* WHAT TO DO *
Set down the lines below exactly as they stand, please. Go from the first through the one containing "Image resolution: width=871".

Saved entries:
* * * *

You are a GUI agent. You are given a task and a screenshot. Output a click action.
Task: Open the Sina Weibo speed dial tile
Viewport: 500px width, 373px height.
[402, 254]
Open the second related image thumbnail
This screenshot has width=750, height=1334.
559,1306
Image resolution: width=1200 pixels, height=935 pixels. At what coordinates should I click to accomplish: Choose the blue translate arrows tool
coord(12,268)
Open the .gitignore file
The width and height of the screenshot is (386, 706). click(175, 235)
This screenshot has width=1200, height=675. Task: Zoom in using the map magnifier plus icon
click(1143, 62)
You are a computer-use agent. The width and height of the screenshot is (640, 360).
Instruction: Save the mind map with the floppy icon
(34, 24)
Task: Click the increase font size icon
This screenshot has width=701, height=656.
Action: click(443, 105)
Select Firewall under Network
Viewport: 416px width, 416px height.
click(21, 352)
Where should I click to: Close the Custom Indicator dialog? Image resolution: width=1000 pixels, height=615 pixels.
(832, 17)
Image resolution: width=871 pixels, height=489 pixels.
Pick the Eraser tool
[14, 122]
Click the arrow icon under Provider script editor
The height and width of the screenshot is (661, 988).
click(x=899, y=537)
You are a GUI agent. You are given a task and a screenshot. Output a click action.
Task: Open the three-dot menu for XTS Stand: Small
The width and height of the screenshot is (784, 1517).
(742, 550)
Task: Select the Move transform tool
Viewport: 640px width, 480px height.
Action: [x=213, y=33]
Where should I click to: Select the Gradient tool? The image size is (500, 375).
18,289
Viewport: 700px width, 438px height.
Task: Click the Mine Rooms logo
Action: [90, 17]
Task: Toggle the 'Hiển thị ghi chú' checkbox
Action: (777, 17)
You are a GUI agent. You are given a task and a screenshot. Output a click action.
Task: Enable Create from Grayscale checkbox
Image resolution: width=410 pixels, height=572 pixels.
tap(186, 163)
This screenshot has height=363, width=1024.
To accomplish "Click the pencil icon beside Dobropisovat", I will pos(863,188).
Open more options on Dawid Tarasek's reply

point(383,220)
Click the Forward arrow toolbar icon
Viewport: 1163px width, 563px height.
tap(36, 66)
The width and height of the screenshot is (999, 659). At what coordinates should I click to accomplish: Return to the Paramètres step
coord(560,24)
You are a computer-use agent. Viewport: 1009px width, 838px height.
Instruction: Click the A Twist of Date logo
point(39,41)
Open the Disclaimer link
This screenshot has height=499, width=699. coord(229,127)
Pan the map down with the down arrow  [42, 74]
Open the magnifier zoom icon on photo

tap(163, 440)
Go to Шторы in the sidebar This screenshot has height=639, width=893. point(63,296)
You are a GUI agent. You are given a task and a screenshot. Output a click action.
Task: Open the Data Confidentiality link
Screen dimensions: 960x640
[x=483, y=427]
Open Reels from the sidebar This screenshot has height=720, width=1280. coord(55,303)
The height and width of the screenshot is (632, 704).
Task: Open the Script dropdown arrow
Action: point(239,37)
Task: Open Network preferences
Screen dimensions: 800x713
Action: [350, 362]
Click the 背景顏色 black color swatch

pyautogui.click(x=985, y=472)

* * * *

* SOLVED PROBLEM *
You are a GUI agent. You are given a task and a screenshot. Output a click action.
Task: Open the Sina Weibo speed dial tile
Viewport: 500px width, 373px height.
[402, 254]
Open the second related image thumbnail
This screenshot has width=750, height=1334.
559,1306
Image resolution: width=1200 pixels, height=935 pixels. At what coordinates should I click to accomplish: Choose the blue translate arrows tool
coord(12,268)
Open the .gitignore file
The width and height of the screenshot is (386, 706). click(175, 235)
This screenshot has width=1200, height=675. Task: Zoom in using the map magnifier plus icon
click(1143, 62)
You are a computer-use agent. The width and height of the screenshot is (640, 360).
Instruction: Save the mind map with the floppy icon
(34, 24)
Task: Click the increase font size icon
This screenshot has width=701, height=656.
Action: click(443, 105)
Select Firewall under Network
Viewport: 416px width, 416px height.
click(21, 352)
Where should I click to: Close the Custom Indicator dialog? Image resolution: width=1000 pixels, height=615 pixels.
(832, 17)
Image resolution: width=871 pixels, height=489 pixels.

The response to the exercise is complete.